● **WORK INSTRUCTIONS**
a – Reproduce the passage of the forum thread from "Another friend of" up to and including "a 'family' thing.".
b – Summarize the forum thread in two sentences.

Jealousy is killing me
24 Replies
Nikki - March 30

I know how you feel, it's been almost 8 months of TTC for us, and I am trying my best to be patient. I'm just thinking of adoption as a back-up plan - something that keeps me from falling apart and giving up hope. I helps to think that even if I can't conceive, I can still have a baby. But yes, I want to be pregnant and give birth to my own child - it's not really the DNA think that bothers me. I know from experience that you grow to love the people you consider to be family whether you share the same genes or not.
Another friend of mine told me not to be sad, because personally, she had hated being pregnant. That certainly didn't make me feel any better!

 

JenG - March 30

Hi, I am new to this blog, but I know what you girls mean! Unfortunately, I am on miscarriage #2, first one lost at 16 weeks and second at 6 1/2 weeks just this month. We are deviastated... This christmas during our 2nd month of failing my competitive SIL announced she was pregnant after the 1st month of trying. She is now 22 wks. I haven't been able to communicate with her much... just by email. Ugh. I hate that this was easy for her and not for me. How does one get past this? Plus, I am forced on Sun to do a 'family' thing.

● **GIVEN MATERIAL**

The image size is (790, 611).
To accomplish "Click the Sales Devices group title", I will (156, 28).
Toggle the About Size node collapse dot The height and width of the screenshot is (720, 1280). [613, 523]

● **PER-TASK ANSWERS**
a –
Another friend of mine told me not to be sad, because personally, she had hated being pregnant. That certainly didn't make me feel any better!

 

JenG - March 30

Hi, I am new to this blog, but I know what you girls mean! Unfortunately, I am on miscarriage #2, first one lost at 16 weeks and second at 6 1/2 weeks just this month. We are deviastated... This christmas during our 2nd month of failing my competitive SIL announced she was pregnant after the 1st month of trying. She is now 22 wks. I haven't been able to communicate with her much... just by email. Ugh. I hate that this was easy for her and not for me. How does one get past this? Plus, I am forced on Sun to do a 'family' thing.

b – Nikki, almost 8 months into TTC, thinks of adoption as a back-up plan that keeps hope alive but still wants to be pregnant and give birth. JenG, new to the blog and on a second miscarriage, finds it hard that a competitive sister-in-law got pregnant after one month of trying, and asks how to get past this.